Chef Geoff Hopgood’s namesake east-coast restaurant Hopgood’s Foodliner (325 Roncesvalles Ave., at Grenadier) is backin’ it up the rear with a little Oyster Shack behind the main dining room.
The main feature of this shack (technically, a separate back room, like Farmhouse Tavern’s Hunt Camp) is a communal table for 12 with a metal trough down the middle to be filled with ice and oysters. At the end of the table is a place for the cook to shuck oysters and prepare raw or chilled seafood dishes for guests, an idea Hopgood got while visiting the Swan Oyster Depot in San Francisco. The room will primarily be used for private seafood soirees (the best kind of soirees) but starting on Feb. 15, it’ll be open to diners every Thursday and Friday night as they wait for their table in the restaurant.

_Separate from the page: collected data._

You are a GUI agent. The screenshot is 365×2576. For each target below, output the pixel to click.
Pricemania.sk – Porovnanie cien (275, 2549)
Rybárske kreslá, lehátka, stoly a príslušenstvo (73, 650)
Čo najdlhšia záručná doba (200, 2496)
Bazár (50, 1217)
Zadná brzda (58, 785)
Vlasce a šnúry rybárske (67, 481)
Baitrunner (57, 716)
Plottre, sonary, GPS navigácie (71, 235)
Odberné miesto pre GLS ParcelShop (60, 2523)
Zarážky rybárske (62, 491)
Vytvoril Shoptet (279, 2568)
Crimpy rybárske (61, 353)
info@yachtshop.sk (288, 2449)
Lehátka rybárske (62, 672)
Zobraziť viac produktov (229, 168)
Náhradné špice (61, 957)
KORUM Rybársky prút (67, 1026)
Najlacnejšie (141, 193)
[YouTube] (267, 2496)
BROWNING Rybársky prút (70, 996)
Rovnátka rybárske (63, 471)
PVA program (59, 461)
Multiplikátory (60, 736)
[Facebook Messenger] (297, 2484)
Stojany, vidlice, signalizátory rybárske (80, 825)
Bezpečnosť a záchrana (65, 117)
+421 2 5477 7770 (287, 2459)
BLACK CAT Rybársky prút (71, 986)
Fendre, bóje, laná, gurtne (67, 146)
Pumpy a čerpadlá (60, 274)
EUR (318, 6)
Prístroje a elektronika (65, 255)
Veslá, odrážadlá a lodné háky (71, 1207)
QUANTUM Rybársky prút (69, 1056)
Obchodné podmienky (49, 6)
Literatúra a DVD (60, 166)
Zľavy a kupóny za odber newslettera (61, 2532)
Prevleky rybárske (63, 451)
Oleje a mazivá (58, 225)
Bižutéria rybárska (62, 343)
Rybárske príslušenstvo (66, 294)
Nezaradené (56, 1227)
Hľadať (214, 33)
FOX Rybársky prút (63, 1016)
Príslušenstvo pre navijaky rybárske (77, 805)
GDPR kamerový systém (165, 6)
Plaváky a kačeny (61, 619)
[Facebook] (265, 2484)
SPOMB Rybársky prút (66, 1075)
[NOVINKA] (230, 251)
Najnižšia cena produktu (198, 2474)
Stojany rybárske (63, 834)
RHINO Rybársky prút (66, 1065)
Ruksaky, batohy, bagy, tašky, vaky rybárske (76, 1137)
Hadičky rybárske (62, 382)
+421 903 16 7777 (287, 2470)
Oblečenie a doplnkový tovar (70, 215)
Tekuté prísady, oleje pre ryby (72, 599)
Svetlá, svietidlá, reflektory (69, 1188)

“It’s like an overflow spot that’s an extension of our restaurant, but we don’t want to make it into a waiting room,” he says. “They would have to spend a minimum of $25 in there, but they automatically get a glass of wine or beer and six oysters.”
The Oyster Shack has a separate menu from the restaurant, with a mainly raw/chilled menu such as shucked oysters, raw littleneck clams, shrimp cocktails, crab and lobster, and, if there’s enough interest, sea urchins, live scallops, and Dungeness crab (depending on what Neptune, god of the sea, decides to bless the suppliers with).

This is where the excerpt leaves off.